In one of California's most-watched medical marijuana cases, an Orange County judge rules that state law does not supersede the city's right to regulate — or ban — dispensaries. Plaintiffs vow to appeal.

August 20, 2011|By John Hoeffel, Los Angeles Times
  • Plants called "OG Kush" are seen for sale at The Farmacy, one of the popular California medical marijuana dispensaries.
Plants called "OG Kush" are seen for sale at The Farmacy, one… (Spencer Weiner, Los Angeles…)

One of California's most-watched medical marijuana cases is headed back to the state Court of Appeal for what could be a crucial ruling on whether cities and counties can ban dispensaries.

In a case that has bounced around the courts for four years, a Superior Court judge in Orange County decided this week that Anaheim's ban on dispensaries does not violate state law.

But Anthony Curiale, attorney for the Qualified Patients Assn., a dispensary that sued Anaheim in 2007, said he will appeal. "Their ordinance is unconstitutional, it's invalid, it conflicts with state law," he said.

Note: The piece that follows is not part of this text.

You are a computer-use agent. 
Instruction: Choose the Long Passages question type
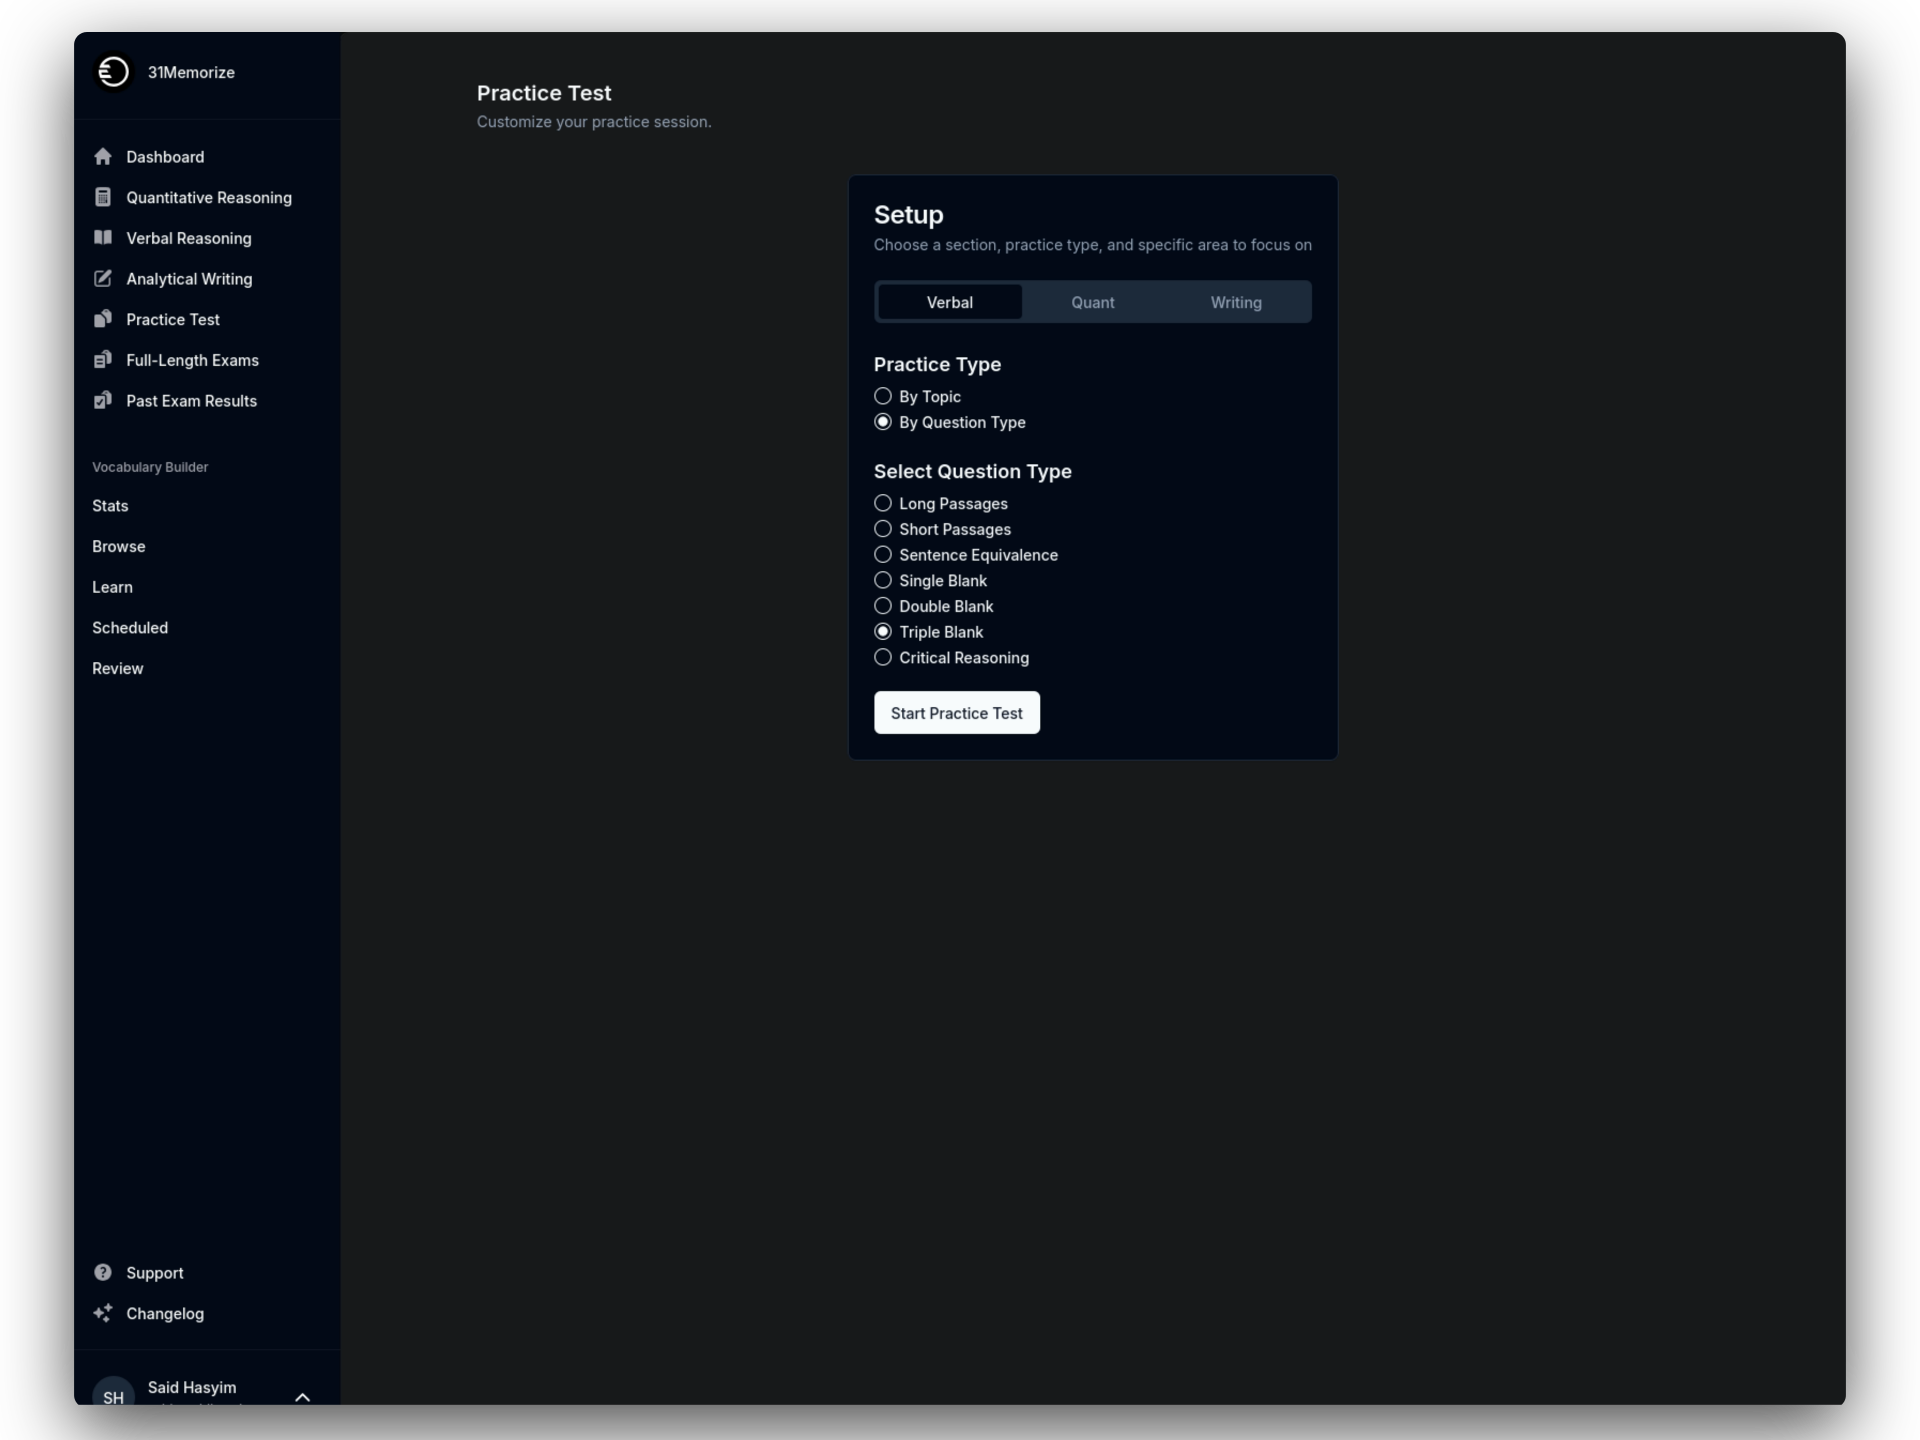[x=883, y=503]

After presiding over a trial in May, Judge David Chaffee concluded that neither the groundbreaking medical marijuana initiative passed by voters in 1996 nor the state law that followed seven years later preempt local ordinances intended to regulate the distribution of the drug.

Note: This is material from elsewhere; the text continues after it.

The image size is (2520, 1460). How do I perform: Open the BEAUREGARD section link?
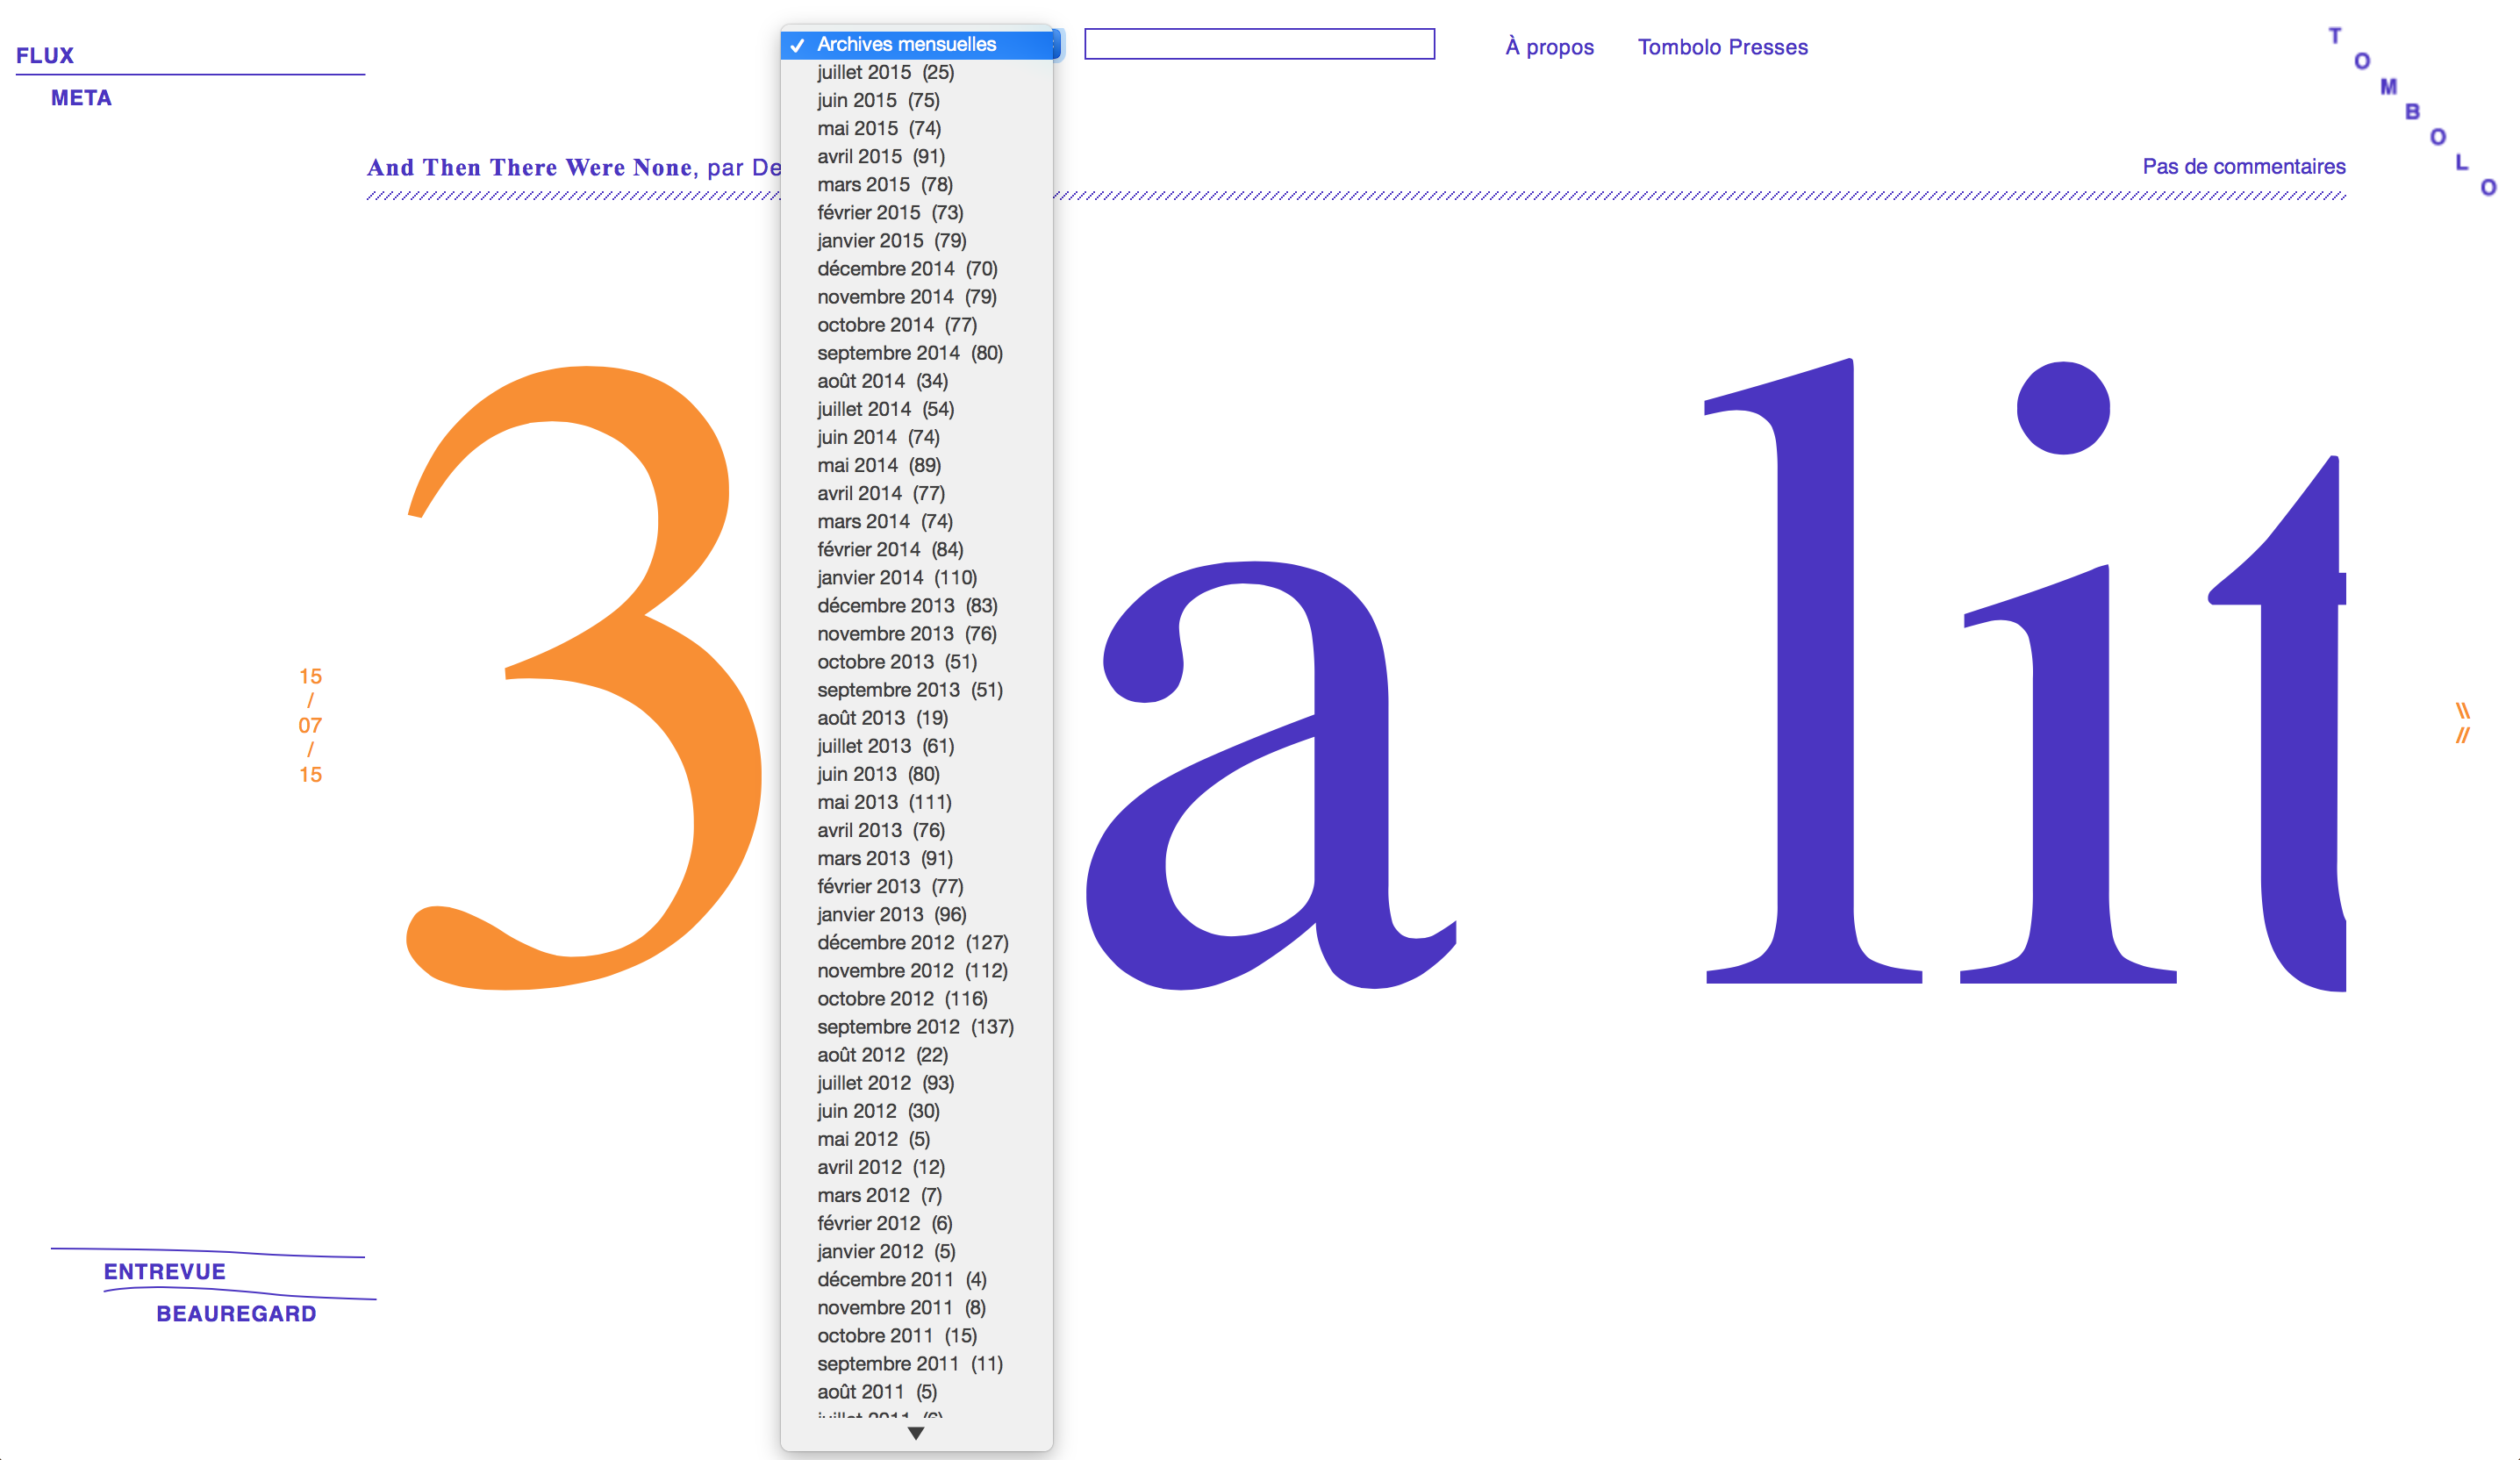tap(236, 1313)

"I think both sides have been watching this case more so than any other," said Paul Chabot, president of the Coalition for a Drug Free California. "We are excited about this. We think it's going to encourage the cities that are on the sidelines to join with the majority of California cities in banning dispensaries."

Chabot's organization says 224 cities and 15 counties have banned dispensaries. Americans for Safe Access, which advocates for medical marijuana, counts 161 city and 17 county bans.

Anaheim isn't the only city whose ban is being challenged. Joe Elford, chief counsel for Americans for Safe Access, estimates there are at least 10 other cases. But this suit "remains a good test case," he said.

The lawsuit has already been before the 4th District Court of Appeal in Santa Ana, but a three-judge panel sent it back to the lower court for a trial. Curiale said he could not predict when the appellate court might rule again. "Oh, God knows," he said. "If I knew that I'd be at the racetrack."

Curiale and Moses W. Johnson IV, the assistant Anaheim city attorney handling the case, both said they would ask the court to expedite its decision.

Anaheim's ban remains in place, but as many as 50 dispensaries now operate in the city, including Qualified Patients. "They're kind of operating under the radar, so to speak," said Johnson, noting that the city has moved to shut down about half a dozen dispensaries. "We've gone after some of the newer ones."